Série Euphoria
Imagem: Reprodução/IMDb

A HBO é sem dúvida uma das emissoras que mais produz conteúdo de qualidade, sejam séries, minisséries ou telefilmes. O canal, quase sempre, consegue acertar nas suas escolhas e emplaca, todos os anos, produções que esbanjam qualidade no conjunto da obra.

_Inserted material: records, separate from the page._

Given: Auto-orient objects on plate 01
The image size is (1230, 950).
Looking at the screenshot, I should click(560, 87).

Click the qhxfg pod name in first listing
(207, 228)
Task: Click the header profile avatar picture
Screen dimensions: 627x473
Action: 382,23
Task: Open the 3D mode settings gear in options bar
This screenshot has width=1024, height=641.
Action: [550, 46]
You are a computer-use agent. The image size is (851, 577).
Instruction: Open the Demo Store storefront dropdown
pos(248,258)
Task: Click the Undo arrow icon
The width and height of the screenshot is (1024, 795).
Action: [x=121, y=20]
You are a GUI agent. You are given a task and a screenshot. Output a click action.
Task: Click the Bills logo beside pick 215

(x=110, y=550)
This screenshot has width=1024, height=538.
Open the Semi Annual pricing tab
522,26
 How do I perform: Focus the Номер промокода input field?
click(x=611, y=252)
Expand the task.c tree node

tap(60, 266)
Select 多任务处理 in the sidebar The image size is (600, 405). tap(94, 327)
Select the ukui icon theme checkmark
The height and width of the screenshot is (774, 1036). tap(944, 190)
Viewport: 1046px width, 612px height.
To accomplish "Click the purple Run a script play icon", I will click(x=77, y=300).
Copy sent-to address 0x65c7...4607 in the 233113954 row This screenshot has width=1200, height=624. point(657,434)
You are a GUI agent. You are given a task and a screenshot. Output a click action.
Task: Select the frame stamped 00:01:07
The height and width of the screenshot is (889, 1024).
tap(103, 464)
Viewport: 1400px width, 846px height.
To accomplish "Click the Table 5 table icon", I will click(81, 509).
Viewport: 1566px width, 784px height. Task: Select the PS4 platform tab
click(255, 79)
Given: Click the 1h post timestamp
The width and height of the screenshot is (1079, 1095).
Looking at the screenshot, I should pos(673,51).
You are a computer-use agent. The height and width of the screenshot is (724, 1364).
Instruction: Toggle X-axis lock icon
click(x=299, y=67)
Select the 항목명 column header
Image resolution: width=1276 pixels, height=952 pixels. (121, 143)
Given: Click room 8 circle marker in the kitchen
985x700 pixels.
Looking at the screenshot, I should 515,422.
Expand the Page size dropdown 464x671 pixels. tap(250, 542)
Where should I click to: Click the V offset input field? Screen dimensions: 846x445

Questionou-se, recentemente, o que poderia dar ao canal uma espécie de sobrevida após o final de Game of Thrones – considerando, ainda, a sua grande aposta em Westworld, que não atingiu o mesmo público massivo da fantasia medieval. No entanto, as apostas da HBO falam por si só. Chernobyl começou quando a última temporada GoT ainda estava no ar, e com o seu fim a minissérie tomou conta da audiência – por mérito próprio e também pela fome de um público que não sabia como seriam as suas noites de domingo após o fim de Game of Thrones.

Depois dela veio o retorno de Big Little Lies, outro grande sucesso da HBO encabeçado por atrizes renomadas e contando com a adição, “apenas” de Meryl Streep. Junto a nova temporada de BLL, chegou também uma interessante série com temas atuais estrelada por Zendaya – além de que, antes do seu lançamento, já havia causado polêmica.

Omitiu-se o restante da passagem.